Clean your computer’s bloatware

You can skip this step if you built your own Windows PC—including installation of the operating system—or bought a “Signature Edition” computer from a Microsoft store. Straight Windows installations don’t come with excess junk cluttering up your hard drive. But boxed PCs from big-name PC makers are inevitably brimming with bloatware.

Fortunately, there’s PC Decrapifier, a straightforwardly named tool that scans your PC for known bloatware, then allows you to wipe it all away in one fell swoop. It’s far faster than hunting through the Control Panel, eradicating crapware piece by piece. Better yet, it’s free.

Most people should stick to PC Decrapifier, but there’s an even more thorough cleansing available only for people who feel comfortable reinstalling their entire operating system.

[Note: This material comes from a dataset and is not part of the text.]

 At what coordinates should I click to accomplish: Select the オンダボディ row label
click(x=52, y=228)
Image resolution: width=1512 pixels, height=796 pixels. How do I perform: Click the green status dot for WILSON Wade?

If you’d rather nuke everything from above, Microsoft also offers a downloadable tool that installs a clean copy of the most recent version of Windows 10 Home or Windows 10 Pro but without any apps that aren’t part of Microsoft’s default Windows 10 setup. It seriously doesn’t mess around, as Microsoft drives home in the tool’s description: “Using this tool will remove all apps that don’t come standard with Windows, including other Microsoft apps such as Office. It will also remove most pre-installed apps, including manufacturer apps, support apps, and drivers.”

This tool will wipe out any product keys or digital licenses associated with that software too, so if you want to keep some of the software, be sure to jot down the product key before using Microsoft’s fresh start tool, using something like Belarc Advisor to find it.

Fill your new computer with software

Why would we scrape all that junk out? To make room for your own stuff.  Outfitting your rig is an intensely personal affair, but if you’re looking for suggestions, PCWorld has a guide to the best free programs that are so helpful  that they’d be welcome on pretty much any PC.

Ninite is like an anti-PC Decrapifier—it lets you install numerous free applications of your choice all at once, even going so far as to automatically disable the bundled crapware that many free programs try to sneak in as part of the installation process. It’s a wonderfully handy tool that takes the pain out of loading up a new PC.